Many city parks have golf courses already set up. Most are free to play as often as you like. Disc golfers who do not have the benefit of a permanent disc golf facility in their area often "make up" courses in nearby parks and green spaces.

One of the great features disc golf shares with traditional golf is that they are both played in beautiful settings. A nine-hole disc golf course can be established on as little as five acres of land, and a championship-caliber 18-hole course on 30 to 40 acres. Disc golf courses can coexist with existing park facilities and activity areas. The ideal location combines wooded and open terrains, and a variety of topographical change.

The need for more courses is constant, as the sport continues to grow in popularity. The PDGA has created standards for the design and installation of new golf courses, to ensure their success in the community.

Why should I play?
The ongoing fitness boom finds more and more people taking up recreational activities in an effort to improve health and quality of life.

Disc golf provides upper and lower body conditioning, aerobic exercise, and promotes a combination of physical and mental abilities that allow very little risk of physical injury. Concentration skills increase by mastering shots and negotiating obstacles.

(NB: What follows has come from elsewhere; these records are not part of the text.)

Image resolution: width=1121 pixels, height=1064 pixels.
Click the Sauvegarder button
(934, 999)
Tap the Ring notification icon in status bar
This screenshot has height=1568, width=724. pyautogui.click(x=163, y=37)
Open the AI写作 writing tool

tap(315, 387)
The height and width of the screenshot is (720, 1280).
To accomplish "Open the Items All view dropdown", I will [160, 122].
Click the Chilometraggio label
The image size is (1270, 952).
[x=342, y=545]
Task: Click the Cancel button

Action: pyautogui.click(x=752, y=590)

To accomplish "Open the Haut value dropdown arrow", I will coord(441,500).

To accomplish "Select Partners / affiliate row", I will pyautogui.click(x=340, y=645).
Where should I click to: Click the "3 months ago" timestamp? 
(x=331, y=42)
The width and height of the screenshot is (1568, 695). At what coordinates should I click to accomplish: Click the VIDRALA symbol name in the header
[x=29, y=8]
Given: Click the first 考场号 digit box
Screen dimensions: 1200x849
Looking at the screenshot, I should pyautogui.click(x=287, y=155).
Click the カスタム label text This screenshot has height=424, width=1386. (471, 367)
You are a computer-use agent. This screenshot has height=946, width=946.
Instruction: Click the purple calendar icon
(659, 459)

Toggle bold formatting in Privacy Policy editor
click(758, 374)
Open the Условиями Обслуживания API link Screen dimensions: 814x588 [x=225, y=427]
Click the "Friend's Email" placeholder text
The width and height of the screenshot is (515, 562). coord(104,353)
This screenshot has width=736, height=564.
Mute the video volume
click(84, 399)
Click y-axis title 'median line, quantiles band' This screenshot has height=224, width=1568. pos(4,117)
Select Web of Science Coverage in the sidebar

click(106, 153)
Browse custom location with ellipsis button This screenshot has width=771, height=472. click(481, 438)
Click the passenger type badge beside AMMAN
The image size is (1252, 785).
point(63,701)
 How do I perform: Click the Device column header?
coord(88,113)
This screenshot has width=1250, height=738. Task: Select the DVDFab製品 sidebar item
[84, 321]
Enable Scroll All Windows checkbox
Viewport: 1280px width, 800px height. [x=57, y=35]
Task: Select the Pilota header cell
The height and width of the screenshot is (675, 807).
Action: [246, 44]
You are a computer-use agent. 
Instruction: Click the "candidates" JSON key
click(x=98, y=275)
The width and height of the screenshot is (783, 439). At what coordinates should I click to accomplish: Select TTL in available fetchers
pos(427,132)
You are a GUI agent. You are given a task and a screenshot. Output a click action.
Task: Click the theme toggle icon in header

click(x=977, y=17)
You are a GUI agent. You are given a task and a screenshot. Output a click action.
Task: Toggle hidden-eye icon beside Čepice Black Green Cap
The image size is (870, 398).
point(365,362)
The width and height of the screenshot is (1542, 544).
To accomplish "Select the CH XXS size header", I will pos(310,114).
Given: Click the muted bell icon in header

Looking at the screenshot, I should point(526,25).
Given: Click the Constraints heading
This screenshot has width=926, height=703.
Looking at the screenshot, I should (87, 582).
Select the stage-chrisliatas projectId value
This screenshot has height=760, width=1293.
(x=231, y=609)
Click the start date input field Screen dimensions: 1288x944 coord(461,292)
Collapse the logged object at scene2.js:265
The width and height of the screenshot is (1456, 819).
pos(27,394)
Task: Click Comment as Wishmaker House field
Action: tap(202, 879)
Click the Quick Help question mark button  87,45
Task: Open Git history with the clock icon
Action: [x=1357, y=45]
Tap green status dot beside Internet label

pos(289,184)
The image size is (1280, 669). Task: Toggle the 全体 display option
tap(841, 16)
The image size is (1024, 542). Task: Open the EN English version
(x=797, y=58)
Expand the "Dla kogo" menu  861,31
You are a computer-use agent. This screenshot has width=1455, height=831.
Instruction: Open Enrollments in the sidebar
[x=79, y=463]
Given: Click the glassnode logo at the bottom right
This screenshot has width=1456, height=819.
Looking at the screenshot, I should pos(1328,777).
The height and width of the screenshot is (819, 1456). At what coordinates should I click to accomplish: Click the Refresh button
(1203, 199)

Players of limited fitness levels can start slowly and gradually increase their level of play as fitness improves.

Scheduling is also flexible; a round takes one to two hours, and may be played alone, eliminating the difficulty of scheduling tee times. And as in traditional golf, disc golfers find themselves "hooked;" increasing the likelihood of frequent participation. Disc golf offers year-round fitness, even in rain or snow. Perhaps the greatest attribute of the sport is the expense - or rather, the lack of it. A professional quality disc costs around $10, and it only takes one for basic play.

And, of course, there's the sheer fun of the game - no matter what your age or skill level.